His spotter freaked out and pulled desperately to get the bar off
his chest while "Dave" struggled and kicked to get the
weight up. It was a titanic struggle. He looked like a fish out of
water with a tomato stuck on his head. That's how red in the face he
was.
Finally, they
got the weight up and his spotter attempted to put the bar back on
the rack.
"Dave"
said "What are you doing? I've got 5 more reps!"
I almost
choked. This was going to be an interesting workout...
"Dave"
finished off by struggling out 2 more reps, then did 2 more sets
just like that (with a new spotter each time, of course - nobody in
their right mind would go through that twice!). "Dave"

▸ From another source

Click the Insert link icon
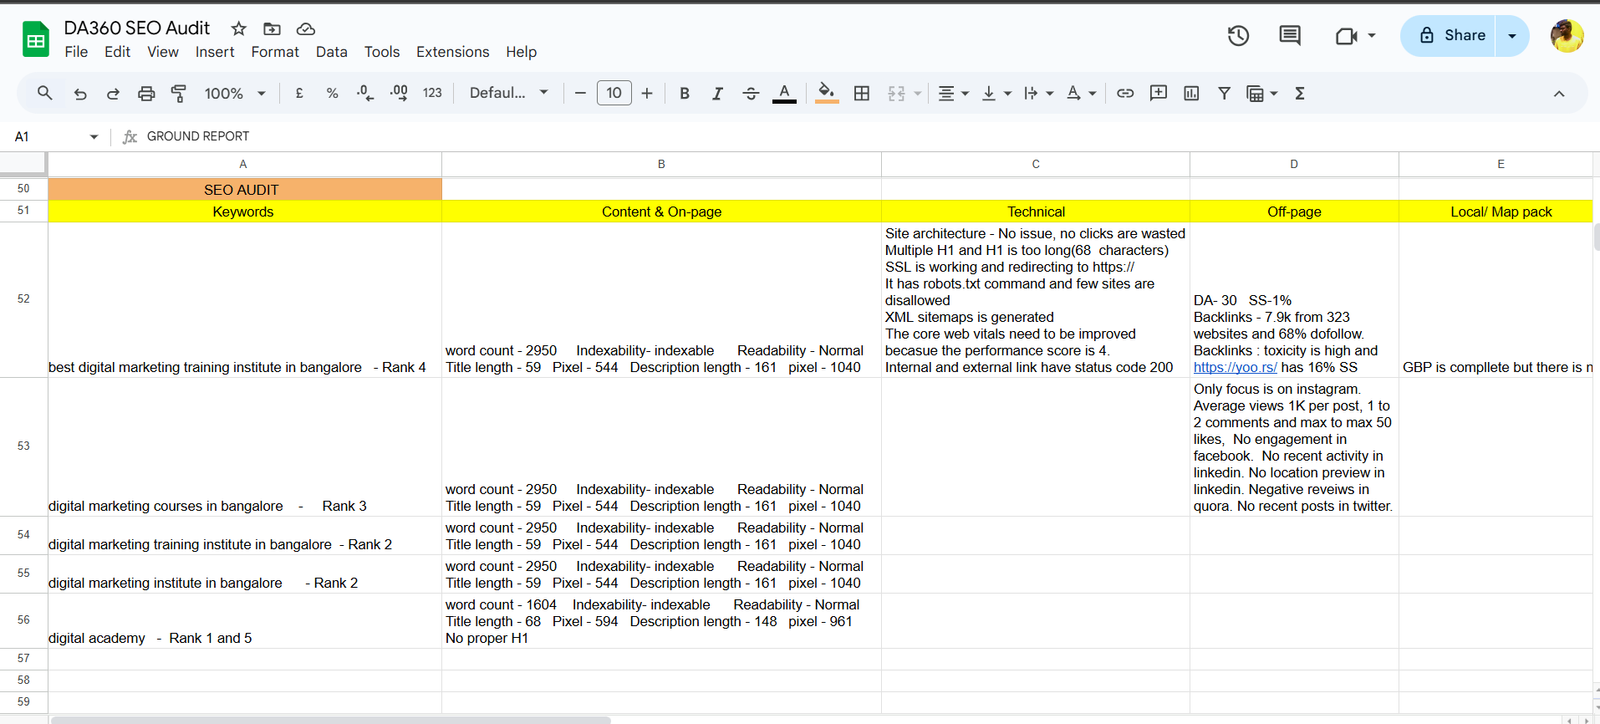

must have learned his lesson though, because instead of letting the
bar drop and stop like on his first set, this time he actually
bounced the thing off his rib cage like a trampoline, arching his
back like he was being electrocuted.
It was time
for squats. Now, I wasn't supposed to do legs that day but I just
had to see this spectacle so I did legs anyway, just to be in the
area.
"Dave"
put 315 pounds on the bar right away. I watched him wrap his knees
and cinch his lifting belt so tight he looked like a toothpaste tube
that had been squeezed in the middle.
He recruited
another sucker... I mean spotter, for his first set. He stepped
under the bar, unracked it, stepped back and started to lower it.
It was like
putting a bowling ball on a celery stick. His legs were shaking like
Elvis on 10 cups of coffee. His back was so rounded over, you could
have set a dinner plate between his shoulder plates without dropping
a potato. He lowered the bar exactly three inches then held his
breath and began to try and come back up. No luck. His spotter
stepped in, helped him back up and tried to guide him to the racks.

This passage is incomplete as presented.